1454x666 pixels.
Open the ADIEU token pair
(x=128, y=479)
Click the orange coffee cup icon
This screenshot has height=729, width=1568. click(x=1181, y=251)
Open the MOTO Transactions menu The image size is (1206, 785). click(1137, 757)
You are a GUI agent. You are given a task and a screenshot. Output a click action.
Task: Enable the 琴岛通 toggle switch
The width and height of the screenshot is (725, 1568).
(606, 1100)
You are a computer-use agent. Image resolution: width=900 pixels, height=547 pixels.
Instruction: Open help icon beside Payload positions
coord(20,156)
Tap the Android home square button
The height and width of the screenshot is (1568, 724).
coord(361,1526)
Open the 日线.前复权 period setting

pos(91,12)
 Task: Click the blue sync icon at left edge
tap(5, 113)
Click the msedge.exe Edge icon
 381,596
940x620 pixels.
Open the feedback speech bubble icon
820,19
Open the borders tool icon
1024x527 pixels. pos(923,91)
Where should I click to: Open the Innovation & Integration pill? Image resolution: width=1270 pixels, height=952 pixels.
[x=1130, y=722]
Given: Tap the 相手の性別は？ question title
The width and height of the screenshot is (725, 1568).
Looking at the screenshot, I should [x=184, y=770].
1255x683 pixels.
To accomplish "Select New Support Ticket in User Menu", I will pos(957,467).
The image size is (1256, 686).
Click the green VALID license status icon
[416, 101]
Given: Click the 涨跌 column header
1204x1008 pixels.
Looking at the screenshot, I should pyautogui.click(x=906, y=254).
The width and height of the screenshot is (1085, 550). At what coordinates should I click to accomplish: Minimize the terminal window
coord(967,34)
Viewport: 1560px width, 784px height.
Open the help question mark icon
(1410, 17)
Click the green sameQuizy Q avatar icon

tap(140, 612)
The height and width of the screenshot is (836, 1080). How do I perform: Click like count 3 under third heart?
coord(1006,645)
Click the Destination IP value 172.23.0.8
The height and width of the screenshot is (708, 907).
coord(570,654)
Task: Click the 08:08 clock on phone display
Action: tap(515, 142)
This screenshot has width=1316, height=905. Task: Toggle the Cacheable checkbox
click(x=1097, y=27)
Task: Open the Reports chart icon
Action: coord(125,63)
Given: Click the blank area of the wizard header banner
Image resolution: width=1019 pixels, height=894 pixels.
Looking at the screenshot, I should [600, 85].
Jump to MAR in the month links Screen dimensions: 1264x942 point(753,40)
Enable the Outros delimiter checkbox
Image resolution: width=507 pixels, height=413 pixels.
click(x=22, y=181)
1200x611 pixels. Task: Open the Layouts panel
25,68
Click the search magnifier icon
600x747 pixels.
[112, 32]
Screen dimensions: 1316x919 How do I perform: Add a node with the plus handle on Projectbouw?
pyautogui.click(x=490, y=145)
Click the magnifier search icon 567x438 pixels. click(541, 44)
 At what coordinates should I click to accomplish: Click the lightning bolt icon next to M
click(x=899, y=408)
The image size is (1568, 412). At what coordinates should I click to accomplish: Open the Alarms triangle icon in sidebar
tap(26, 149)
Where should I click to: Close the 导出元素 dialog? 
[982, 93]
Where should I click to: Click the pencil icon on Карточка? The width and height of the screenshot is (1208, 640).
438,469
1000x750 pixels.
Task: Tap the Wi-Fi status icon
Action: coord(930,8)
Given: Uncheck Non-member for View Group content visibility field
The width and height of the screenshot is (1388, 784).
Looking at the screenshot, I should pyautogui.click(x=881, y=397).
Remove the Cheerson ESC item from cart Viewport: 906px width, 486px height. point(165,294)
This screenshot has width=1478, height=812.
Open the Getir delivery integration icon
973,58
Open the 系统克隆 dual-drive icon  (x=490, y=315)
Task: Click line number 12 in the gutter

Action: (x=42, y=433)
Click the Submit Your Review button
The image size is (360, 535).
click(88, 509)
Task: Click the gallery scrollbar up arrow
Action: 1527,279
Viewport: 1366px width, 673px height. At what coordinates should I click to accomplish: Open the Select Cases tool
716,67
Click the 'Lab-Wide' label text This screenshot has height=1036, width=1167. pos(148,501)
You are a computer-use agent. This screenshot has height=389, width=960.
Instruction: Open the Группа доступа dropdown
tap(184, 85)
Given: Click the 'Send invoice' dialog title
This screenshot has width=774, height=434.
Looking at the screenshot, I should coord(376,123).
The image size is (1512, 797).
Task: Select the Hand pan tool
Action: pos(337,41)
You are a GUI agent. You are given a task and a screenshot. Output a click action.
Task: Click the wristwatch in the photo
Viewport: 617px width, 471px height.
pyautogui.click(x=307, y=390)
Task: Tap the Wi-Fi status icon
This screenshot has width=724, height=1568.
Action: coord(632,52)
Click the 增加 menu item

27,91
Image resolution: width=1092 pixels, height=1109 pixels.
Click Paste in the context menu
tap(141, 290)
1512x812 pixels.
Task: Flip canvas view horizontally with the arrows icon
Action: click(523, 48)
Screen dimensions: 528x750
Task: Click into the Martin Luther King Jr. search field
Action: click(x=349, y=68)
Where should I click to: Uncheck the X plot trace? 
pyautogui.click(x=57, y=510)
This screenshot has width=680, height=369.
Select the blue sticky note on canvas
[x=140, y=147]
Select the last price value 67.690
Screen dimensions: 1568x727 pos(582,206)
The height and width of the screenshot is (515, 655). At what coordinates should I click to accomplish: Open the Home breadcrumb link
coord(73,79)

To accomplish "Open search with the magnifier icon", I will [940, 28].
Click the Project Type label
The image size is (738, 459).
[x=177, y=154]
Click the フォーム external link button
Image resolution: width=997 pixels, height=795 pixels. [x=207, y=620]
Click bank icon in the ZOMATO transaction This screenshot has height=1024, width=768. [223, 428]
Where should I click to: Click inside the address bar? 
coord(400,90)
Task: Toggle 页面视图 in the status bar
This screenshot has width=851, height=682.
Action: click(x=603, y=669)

» **Work to complete**: Write the material out again in full, leaving no line out.

» **Exercise response**:
1454x666 pixels.
Open the ADIEU token pair
(x=128, y=479)
Click the orange coffee cup icon
This screenshot has height=729, width=1568. click(x=1181, y=251)
Open the MOTO Transactions menu The image size is (1206, 785). click(1137, 757)
You are a GUI agent. You are given a task and a screenshot. Output a click action.
Task: Enable the 琴岛通 toggle switch
The width and height of the screenshot is (725, 1568).
(606, 1100)
You are a computer-use agent. Image resolution: width=900 pixels, height=547 pixels.
Instruction: Open help icon beside Payload positions
coord(20,156)
Tap the Android home square button
The height and width of the screenshot is (1568, 724).
coord(361,1526)
Open the 日线.前复权 period setting

pos(91,12)
 Task: Click the blue sync icon at left edge
tap(5, 113)
Click the msedge.exe Edge icon
 381,596
940x620 pixels.
Open the feedback speech bubble icon
820,19
Open the borders tool icon
1024x527 pixels. pos(923,91)
Where should I click to: Open the Innovation & Integration pill? Image resolution: width=1270 pixels, height=952 pixels.
[x=1130, y=722]
Given: Tap the 相手の性別は？ question title
The width and height of the screenshot is (725, 1568).
Looking at the screenshot, I should [x=184, y=770].
1255x683 pixels.
To accomplish "Select New Support Ticket in User Menu", I will pos(957,467).
The image size is (1256, 686).
Click the green VALID license status icon
[416, 101]
Given: Click the 涨跌 column header
1204x1008 pixels.
Looking at the screenshot, I should pyautogui.click(x=906, y=254).
The width and height of the screenshot is (1085, 550). At what coordinates should I click to accomplish: Minimize the terminal window
coord(967,34)
Viewport: 1560px width, 784px height.
Open the help question mark icon
(1410, 17)
Click the green sameQuizy Q avatar icon

tap(140, 612)
The height and width of the screenshot is (836, 1080). How do I perform: Click like count 3 under third heart?
coord(1006,645)
Click the Destination IP value 172.23.0.8
The height and width of the screenshot is (708, 907).
coord(570,654)
Task: Click the 08:08 clock on phone display
Action: tap(515, 142)
This screenshot has width=1316, height=905. Task: Toggle the Cacheable checkbox
click(x=1097, y=27)
Task: Open the Reports chart icon
Action: coord(125,63)
Given: Click the blank area of the wizard header banner
Image resolution: width=1019 pixels, height=894 pixels.
Looking at the screenshot, I should [600, 85].
Jump to MAR in the month links Screen dimensions: 1264x942 point(753,40)
Enable the Outros delimiter checkbox
Image resolution: width=507 pixels, height=413 pixels.
click(x=22, y=181)
1200x611 pixels. Task: Open the Layouts panel
25,68
Click the search magnifier icon
600x747 pixels.
[112, 32]
Screen dimensions: 1316x919 How do I perform: Add a node with the plus handle on Projectbouw?
pyautogui.click(x=490, y=145)
Click the magnifier search icon 567x438 pixels. click(541, 44)
 At what coordinates should I click to accomplish: Click the lightning bolt icon next to M
click(x=899, y=408)
The image size is (1568, 412). At what coordinates should I click to accomplish: Open the Alarms triangle icon in sidebar
tap(26, 149)
Where should I click to: Close the 导出元素 dialog? 
[982, 93]
Where should I click to: Click the pencil icon on Карточка? The width and height of the screenshot is (1208, 640).
438,469
1000x750 pixels.
Task: Tap the Wi-Fi status icon
Action: coord(930,8)
Given: Uncheck Non-member for View Group content visibility field
The width and height of the screenshot is (1388, 784).
Looking at the screenshot, I should pyautogui.click(x=881, y=397).
Remove the Cheerson ESC item from cart Viewport: 906px width, 486px height. point(165,294)
This screenshot has width=1478, height=812.
Open the Getir delivery integration icon
973,58
Open the 系统克隆 dual-drive icon  (x=490, y=315)
Task: Click line number 12 in the gutter

Action: (x=42, y=433)
Click the Submit Your Review button
The image size is (360, 535).
click(88, 509)
Task: Click the gallery scrollbar up arrow
Action: 1527,279
Viewport: 1366px width, 673px height. At what coordinates should I click to accomplish: Open the Select Cases tool
716,67
Click the 'Lab-Wide' label text This screenshot has height=1036, width=1167. pos(148,501)
You are a computer-use agent. This screenshot has height=389, width=960.
Instruction: Open the Группа доступа dropdown
tap(184, 85)
Given: Click the 'Send invoice' dialog title
This screenshot has width=774, height=434.
Looking at the screenshot, I should coord(376,123).
The image size is (1512, 797).
Task: Select the Hand pan tool
Action: pos(337,41)
You are a GUI agent. You are given a task and a screenshot. Output a click action.
Task: Click the wristwatch in the photo
Viewport: 617px width, 471px height.
pyautogui.click(x=307, y=390)
Task: Tap the Wi-Fi status icon
This screenshot has width=724, height=1568.
Action: coord(632,52)
Click the 增加 menu item

27,91
Image resolution: width=1092 pixels, height=1109 pixels.
Click Paste in the context menu
tap(141, 290)
1512x812 pixels.
Task: Flip canvas view horizontally with the arrows icon
Action: click(523, 48)
Screen dimensions: 528x750
Task: Click into the Martin Luther King Jr. search field
Action: click(x=349, y=68)
Where should I click to: Uncheck the X plot trace? 
pyautogui.click(x=57, y=510)
This screenshot has width=680, height=369.
Select the blue sticky note on canvas
[x=140, y=147]
Select the last price value 67.690
Screen dimensions: 1568x727 pos(582,206)
The height and width of the screenshot is (515, 655). At what coordinates should I click to accomplish: Open the Home breadcrumb link
coord(73,79)

To accomplish "Open search with the magnifier icon", I will [940, 28].
Click the Project Type label
The image size is (738, 459).
[x=177, y=154]
Click the フォーム external link button
Image resolution: width=997 pixels, height=795 pixels. [x=207, y=620]
Click bank icon in the ZOMATO transaction This screenshot has height=1024, width=768. [223, 428]
Where should I click to: Click inside the address bar? 
coord(400,90)
Task: Toggle 页面视图 in the status bar
This screenshot has width=851, height=682.
Action: click(x=603, y=669)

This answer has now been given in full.